Par une lettre du 5 janvier 2026, le greffe du tribunal a, sur le fondement des dispositions de l’article R. 412-1 du code de justice administrative, demandé à M. A... de régulariser, dans le délai de quinze jours, la requête par la production de la décision attaquée.
Vu le code de justice administrative.
Considérant ce qui suit :
1. D’une part, aux termes de l'article R. 222-1 du code de justice administrative : « (…) les présidents de formation de jugement des tribunaux (...) peuvent, par ordonnance : (...) / 4° Rejeter les requêtes manifestement irrecevables, lorsque la juridiction n'est pas tenue d'inviter leur auteur à les régulariser ou qu'elles n'ont pas été régularisées à l'expiration du délai imparti par une demande en ce sens (…) ».
2. D’autre part, aux termes de l’article R. 412-1 du code de justice administrative : « La requête doit, à peine d'irrecevabilité, être accompagnée, sauf impossibilité justifiée, de l'acte attaqué ou, dans le cas mentionné à l'article R. 421-2, de la pièce justifiant de la date de dépôt de la réclamation (…) ». L’article R. 612-1 du même code ajoute : « Lorsque des conclusions sont entachées d’une irrecevabilité susceptible d’être couverte après l’expiration du délai de recours, la juridiction ne peut les rejeter en relevant d’office cette irrecevabilité qu’après avoir invité leur auteur à les régulariser. »
3. En dépit de la demande de régularisation qui lui a été adressée par le tribunal et dont l’accusé de réception postal a été signé le 8 janvier 2026 au centre de détention de Muret, où M. A... est désormais incarcéré, l’intéressé n’a pas, à l’expiration du délai qui lui était imparti, produit l’acte attaqué et n’a pas justifié de l’impossibilité de le produire. Par suite, cette requête, qui n’a pas été régularisée, est entachée d’une irrecevabilité manifeste et doit, dès lors, être rejetée.
O R D O N N E :
Article 1er : La requête de M. A... est rejetée.

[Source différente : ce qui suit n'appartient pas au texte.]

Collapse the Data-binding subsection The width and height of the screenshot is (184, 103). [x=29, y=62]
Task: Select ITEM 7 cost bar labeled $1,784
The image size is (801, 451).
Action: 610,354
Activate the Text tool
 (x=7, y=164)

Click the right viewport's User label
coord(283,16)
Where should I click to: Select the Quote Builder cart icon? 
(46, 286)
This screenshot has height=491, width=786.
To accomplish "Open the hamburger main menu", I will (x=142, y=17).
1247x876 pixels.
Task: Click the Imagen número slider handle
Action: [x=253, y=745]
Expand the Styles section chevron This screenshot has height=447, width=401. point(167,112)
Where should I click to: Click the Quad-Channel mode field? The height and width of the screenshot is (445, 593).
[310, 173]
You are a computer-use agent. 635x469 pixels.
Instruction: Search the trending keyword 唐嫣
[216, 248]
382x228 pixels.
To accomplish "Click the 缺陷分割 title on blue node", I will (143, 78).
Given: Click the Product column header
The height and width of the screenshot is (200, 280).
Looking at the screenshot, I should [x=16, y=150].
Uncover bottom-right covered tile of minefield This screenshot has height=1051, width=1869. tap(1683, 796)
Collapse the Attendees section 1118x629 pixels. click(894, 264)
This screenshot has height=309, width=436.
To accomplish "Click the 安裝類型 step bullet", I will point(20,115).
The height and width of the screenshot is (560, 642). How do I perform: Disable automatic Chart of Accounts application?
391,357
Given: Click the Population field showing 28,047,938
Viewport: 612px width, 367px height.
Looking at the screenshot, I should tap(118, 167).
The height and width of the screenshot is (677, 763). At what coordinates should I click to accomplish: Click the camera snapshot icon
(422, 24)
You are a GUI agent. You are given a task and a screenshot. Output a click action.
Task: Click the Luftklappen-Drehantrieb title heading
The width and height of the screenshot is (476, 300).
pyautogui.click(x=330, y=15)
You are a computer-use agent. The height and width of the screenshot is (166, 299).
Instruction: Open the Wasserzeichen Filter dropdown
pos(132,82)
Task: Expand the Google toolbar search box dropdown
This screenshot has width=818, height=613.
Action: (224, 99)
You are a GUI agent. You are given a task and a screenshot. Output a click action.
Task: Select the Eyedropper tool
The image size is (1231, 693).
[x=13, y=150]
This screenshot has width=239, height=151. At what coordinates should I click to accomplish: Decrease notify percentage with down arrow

Article 2 : La présente ordonnance sera notifiée à M. B... A....
Fait à Toulouse, le 5 février 2026.
Le président de la 4ème chambre,
H. CLEN
La République mande et ordonne au garde des sceaux, ministre de la justice en ce qui le concerne, ou à tous huissiers à ce requis, en ce qui concerne les voies de droit commun contre les parties privées, de pourvoir à l'exécution de la présente décision.